Construct an Undo Tree From a Linear Undo History

1. How does undo work in Emacs
2. Constructing the tree
3. Moving around the tree
4. Show me the code

Emacs comes with a powerful but arguably strange undo system, it considers the action of undo themselves undo-able, so instead of redo, you just undo a previous undo. This allows you to return to every previous buffer state, something a conventional undo system doesn’t guarantee. But Emacs’s undo history can easily get out of hand when you undo, then undo that undo, then undo the undo of undo… You lose your mental model of the undo history very quickly and end up holding the undo button until you see the desired buffer state.

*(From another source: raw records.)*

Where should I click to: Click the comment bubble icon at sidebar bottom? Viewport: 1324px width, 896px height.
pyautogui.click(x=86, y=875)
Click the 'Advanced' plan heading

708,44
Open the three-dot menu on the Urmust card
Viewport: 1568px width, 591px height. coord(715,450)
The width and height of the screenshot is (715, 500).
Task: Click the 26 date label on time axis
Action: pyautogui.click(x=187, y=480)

One idea to take advantage of both worlds is to use an undo tree. An undo tree is easy to navigate and understand. The ubiquitous undo-tree.el is exactly for that. As a coding challenge, I have been thinking about how to construct a tree out of the linear undo record. That way we can avoid keeping an internal data structure of undos like undo-tree does. This post describes the way I figured out to do that.

1 How does undo work in Emacs

;; An example of `buffer-undo-list'.
(nil
 (11369 . 11377) ; Insertion from 11369 to 11377.
 nil
 (11332 . 11344) ; Insertion from 11332 to 11344.
 ("<li" . 11332) ; Deleteion of "<li" to 11322.
 nil
 (t 24653 33109 208947 953000))

Emacs keeps undo records in buffer-undo-list. Every time the buffer content changes, Emacs pushes multiple entries onto the list, each representing a change like insertion, deletion, etc. These entries are grouped by the nil entries as delimiters, so multiple actions can be undone at once. Here I’ll call a group of entries a “modification”.

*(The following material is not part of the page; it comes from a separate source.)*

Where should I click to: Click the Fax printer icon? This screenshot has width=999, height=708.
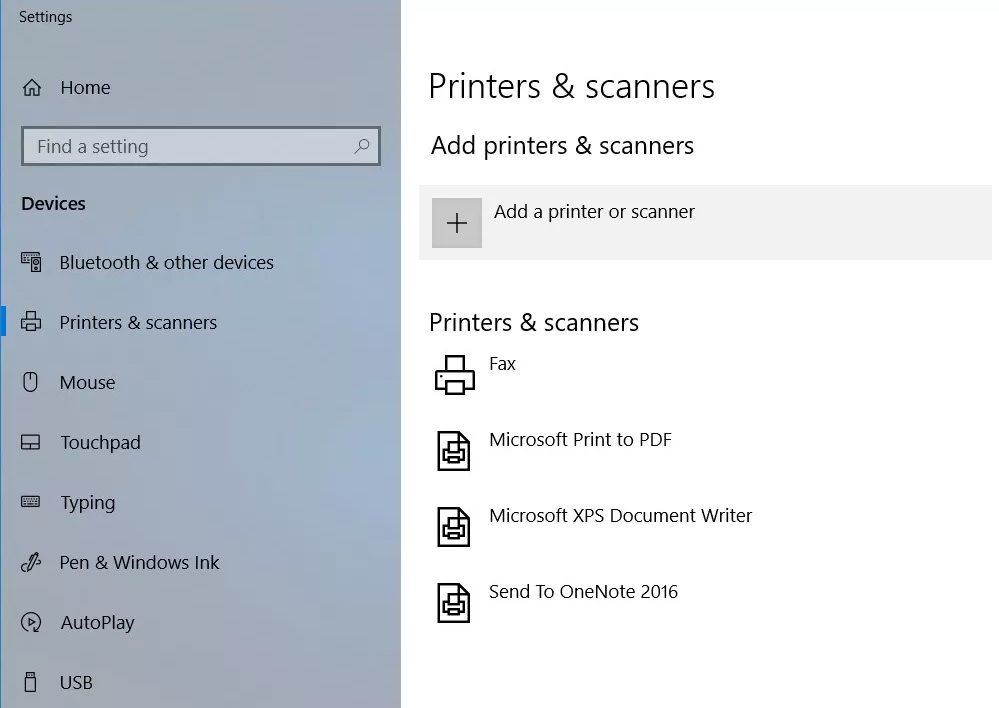pos(455,375)
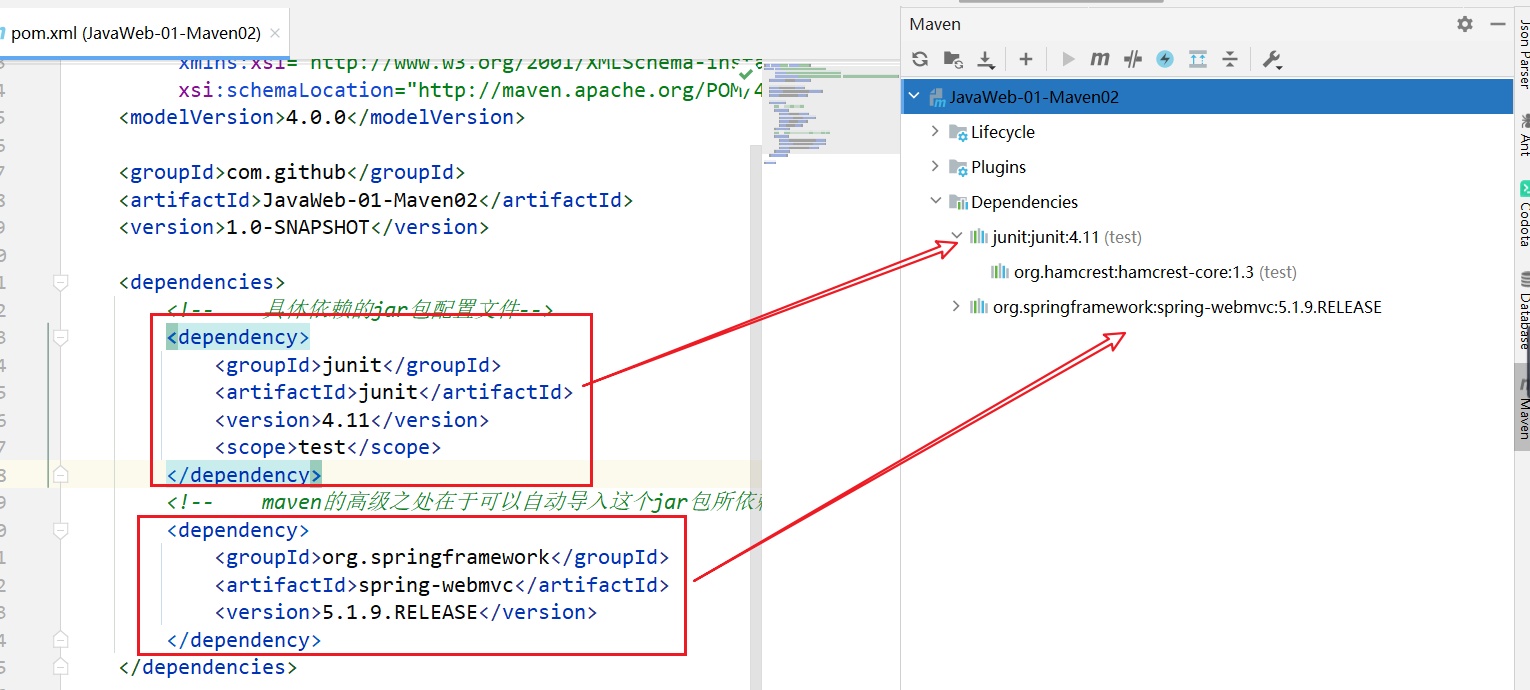Open Maven panel gear options
The width and height of the screenshot is (1530, 690).
pos(1465,24)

For example, if I insert “ABCDE” into a buffer ¹, and undo twice, I’ll see “ABC” in the buffer, and two undo modifications would be pushed onto buffer-undo-list, one for deleting “E” and the other “D”. If we keep undoing, we will keep going back until all edits are undone.

To stop undo and start redo, we press C-g which breaks the undo chain ². All the undo records we just created are now considered ordinary modifications and further undo undoes these previous undo’s. So if we undo twice, we are back to “ABCDE”.

How does this “undo chain” work? When we invoke the first undo command, it sets pending-undo-list to the value of buffer-undo-list; further undo commands pop modifications from pending-undo-list and extend buffer-undo-list. And when we break the undo chain, the next undo command will once again set pending-undo-list to the value of buffer-undo-list.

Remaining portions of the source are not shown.